• [Task goal] Copy the entries verbatim, from the start of the entries through the line containing "This screenshot has width=1456, height=830.".

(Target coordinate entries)

- - - - - - -

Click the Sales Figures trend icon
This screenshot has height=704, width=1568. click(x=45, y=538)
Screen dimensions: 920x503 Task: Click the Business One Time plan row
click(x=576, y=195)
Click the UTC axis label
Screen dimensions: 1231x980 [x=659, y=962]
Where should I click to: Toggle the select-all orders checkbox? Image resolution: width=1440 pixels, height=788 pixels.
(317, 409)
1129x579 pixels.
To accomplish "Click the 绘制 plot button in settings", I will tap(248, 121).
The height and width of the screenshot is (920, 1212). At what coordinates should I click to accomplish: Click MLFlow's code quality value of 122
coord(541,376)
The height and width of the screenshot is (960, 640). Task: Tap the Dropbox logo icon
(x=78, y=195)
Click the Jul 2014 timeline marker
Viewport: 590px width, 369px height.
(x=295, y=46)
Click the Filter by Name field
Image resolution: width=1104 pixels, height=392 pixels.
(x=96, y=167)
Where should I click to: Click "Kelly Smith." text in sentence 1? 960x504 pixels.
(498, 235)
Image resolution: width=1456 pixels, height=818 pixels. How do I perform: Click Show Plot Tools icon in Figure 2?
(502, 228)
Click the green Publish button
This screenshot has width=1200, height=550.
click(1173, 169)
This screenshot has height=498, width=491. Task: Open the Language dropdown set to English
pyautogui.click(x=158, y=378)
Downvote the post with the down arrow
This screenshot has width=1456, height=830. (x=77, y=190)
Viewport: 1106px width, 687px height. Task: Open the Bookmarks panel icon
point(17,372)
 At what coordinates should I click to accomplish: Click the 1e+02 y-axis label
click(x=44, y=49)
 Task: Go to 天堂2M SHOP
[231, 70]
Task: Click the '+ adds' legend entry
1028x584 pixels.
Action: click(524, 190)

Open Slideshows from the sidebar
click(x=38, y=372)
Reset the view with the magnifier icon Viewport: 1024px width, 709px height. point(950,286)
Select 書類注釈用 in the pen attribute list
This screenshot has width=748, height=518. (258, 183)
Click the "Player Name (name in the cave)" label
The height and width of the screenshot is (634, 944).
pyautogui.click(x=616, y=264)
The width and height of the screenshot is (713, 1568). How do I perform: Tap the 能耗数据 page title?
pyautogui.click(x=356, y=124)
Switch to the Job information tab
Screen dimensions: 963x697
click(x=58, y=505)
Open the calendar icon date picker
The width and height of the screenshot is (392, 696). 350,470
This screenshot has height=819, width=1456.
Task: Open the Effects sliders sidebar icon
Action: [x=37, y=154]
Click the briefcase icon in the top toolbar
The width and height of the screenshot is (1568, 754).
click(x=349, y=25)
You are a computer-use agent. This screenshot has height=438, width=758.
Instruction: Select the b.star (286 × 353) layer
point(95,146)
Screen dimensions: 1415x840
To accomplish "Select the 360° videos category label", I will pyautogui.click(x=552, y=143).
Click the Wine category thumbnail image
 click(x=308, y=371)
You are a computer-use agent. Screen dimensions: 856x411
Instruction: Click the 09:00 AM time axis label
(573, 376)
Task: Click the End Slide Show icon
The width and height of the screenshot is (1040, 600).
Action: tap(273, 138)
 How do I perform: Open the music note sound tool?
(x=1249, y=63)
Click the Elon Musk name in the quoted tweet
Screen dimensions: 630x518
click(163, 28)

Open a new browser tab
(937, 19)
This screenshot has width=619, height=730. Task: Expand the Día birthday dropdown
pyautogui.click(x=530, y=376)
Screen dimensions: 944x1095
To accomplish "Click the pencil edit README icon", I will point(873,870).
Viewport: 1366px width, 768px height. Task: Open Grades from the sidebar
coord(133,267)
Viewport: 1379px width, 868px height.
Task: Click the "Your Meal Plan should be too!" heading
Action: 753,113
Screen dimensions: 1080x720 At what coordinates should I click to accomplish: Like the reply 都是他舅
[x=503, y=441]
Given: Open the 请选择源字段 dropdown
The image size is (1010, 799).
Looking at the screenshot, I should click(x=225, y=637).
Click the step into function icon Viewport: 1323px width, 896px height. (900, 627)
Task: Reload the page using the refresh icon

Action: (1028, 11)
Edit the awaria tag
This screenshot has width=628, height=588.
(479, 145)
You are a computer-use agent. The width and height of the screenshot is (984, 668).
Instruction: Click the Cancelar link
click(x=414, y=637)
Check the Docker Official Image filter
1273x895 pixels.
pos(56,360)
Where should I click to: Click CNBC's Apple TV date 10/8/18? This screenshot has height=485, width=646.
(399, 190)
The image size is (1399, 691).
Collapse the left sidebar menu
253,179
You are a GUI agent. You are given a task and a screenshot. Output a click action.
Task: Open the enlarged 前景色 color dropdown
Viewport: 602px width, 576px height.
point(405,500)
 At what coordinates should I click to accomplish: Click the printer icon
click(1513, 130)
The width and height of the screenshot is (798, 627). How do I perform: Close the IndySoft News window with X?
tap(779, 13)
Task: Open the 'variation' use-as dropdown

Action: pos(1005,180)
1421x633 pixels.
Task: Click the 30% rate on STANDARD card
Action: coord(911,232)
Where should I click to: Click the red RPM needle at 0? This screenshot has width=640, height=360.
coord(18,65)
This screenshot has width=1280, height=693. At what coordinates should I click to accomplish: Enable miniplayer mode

- - - - - - -

• [Solution to this problem]
Click the Sales Figures trend icon
This screenshot has height=704, width=1568. click(x=45, y=538)
Screen dimensions: 920x503 Task: Click the Business One Time plan row
click(x=576, y=195)
Click the UTC axis label
Screen dimensions: 1231x980 [x=659, y=962]
Where should I click to: Toggle the select-all orders checkbox? Image resolution: width=1440 pixels, height=788 pixels.
(317, 409)
1129x579 pixels.
To accomplish "Click the 绘制 plot button in settings", I will tap(248, 121).
The height and width of the screenshot is (920, 1212). At what coordinates should I click to accomplish: Click MLFlow's code quality value of 122
coord(541,376)
The height and width of the screenshot is (960, 640). Task: Tap the Dropbox logo icon
(x=78, y=195)
Click the Jul 2014 timeline marker
Viewport: 590px width, 369px height.
(x=295, y=46)
Click the Filter by Name field
Image resolution: width=1104 pixels, height=392 pixels.
(x=96, y=167)
Where should I click to: Click "Kelly Smith." text in sentence 1? 960x504 pixels.
(498, 235)
Image resolution: width=1456 pixels, height=818 pixels. How do I perform: Click Show Plot Tools icon in Figure 2?
(502, 228)
Click the green Publish button
This screenshot has width=1200, height=550.
click(1173, 169)
This screenshot has height=498, width=491. Task: Open the Language dropdown set to English
pyautogui.click(x=158, y=378)
Downvote the post with the down arrow
This screenshot has width=1456, height=830. (x=77, y=190)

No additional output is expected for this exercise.